What you need to do:
Copy out the lines from the start of the records through the line that contains "Check the ALL", including both ends.

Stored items
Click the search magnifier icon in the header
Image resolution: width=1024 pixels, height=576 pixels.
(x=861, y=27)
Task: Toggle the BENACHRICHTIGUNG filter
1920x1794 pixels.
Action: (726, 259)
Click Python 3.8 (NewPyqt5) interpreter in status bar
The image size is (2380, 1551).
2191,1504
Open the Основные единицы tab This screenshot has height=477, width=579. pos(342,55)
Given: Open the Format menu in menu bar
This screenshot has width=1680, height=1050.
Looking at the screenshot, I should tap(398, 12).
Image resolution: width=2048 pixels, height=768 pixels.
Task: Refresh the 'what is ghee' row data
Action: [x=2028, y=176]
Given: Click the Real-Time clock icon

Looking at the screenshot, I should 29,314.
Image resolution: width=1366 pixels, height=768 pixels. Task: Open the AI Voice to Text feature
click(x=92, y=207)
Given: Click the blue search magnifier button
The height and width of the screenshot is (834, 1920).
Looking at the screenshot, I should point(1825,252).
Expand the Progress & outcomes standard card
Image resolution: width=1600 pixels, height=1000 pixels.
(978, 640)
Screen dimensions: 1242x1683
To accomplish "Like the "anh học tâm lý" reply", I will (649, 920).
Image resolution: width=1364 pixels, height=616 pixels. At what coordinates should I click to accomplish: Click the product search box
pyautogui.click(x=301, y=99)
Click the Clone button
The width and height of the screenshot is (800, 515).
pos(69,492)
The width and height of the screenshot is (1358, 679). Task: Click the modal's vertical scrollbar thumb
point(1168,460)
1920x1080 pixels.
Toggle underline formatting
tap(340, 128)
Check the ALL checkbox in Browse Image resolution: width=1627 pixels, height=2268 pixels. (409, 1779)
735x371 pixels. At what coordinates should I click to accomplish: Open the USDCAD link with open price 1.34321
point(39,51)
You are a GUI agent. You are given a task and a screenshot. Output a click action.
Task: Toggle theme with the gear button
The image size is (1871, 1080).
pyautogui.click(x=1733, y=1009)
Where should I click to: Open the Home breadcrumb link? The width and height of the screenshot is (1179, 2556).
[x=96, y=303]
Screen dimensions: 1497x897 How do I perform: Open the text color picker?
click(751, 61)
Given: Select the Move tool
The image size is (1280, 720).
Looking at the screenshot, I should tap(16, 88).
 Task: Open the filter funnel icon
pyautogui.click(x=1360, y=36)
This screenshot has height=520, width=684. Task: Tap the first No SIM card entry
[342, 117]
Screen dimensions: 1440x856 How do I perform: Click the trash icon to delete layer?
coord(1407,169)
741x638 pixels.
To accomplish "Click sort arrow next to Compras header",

Solution to this exercise:
Click the search magnifier icon in the header
Image resolution: width=1024 pixels, height=576 pixels.
(x=861, y=27)
Task: Toggle the BENACHRICHTIGUNG filter
1920x1794 pixels.
Action: (726, 259)
Click Python 3.8 (NewPyqt5) interpreter in status bar
The image size is (2380, 1551).
2191,1504
Open the Основные единицы tab This screenshot has height=477, width=579. pos(342,55)
Given: Open the Format menu in menu bar
This screenshot has width=1680, height=1050.
Looking at the screenshot, I should tap(398, 12).
Image resolution: width=2048 pixels, height=768 pixels.
Task: Refresh the 'what is ghee' row data
Action: [x=2028, y=176]
Given: Click the Real-Time clock icon

Looking at the screenshot, I should 29,314.
Image resolution: width=1366 pixels, height=768 pixels. Task: Open the AI Voice to Text feature
click(x=92, y=207)
Given: Click the blue search magnifier button
The height and width of the screenshot is (834, 1920).
Looking at the screenshot, I should point(1825,252).
Expand the Progress & outcomes standard card
Image resolution: width=1600 pixels, height=1000 pixels.
(978, 640)
Screen dimensions: 1242x1683
To accomplish "Like the "anh học tâm lý" reply", I will (649, 920).
Image resolution: width=1364 pixels, height=616 pixels. At what coordinates should I click to accomplish: Click the product search box
pyautogui.click(x=301, y=99)
Click the Clone button
The width and height of the screenshot is (800, 515).
pos(69,492)
The width and height of the screenshot is (1358, 679). Task: Click the modal's vertical scrollbar thumb
point(1168,460)
1920x1080 pixels.
Toggle underline formatting
tap(340, 128)
Check the ALL checkbox in Browse Image resolution: width=1627 pixels, height=2268 pixels. (409, 1779)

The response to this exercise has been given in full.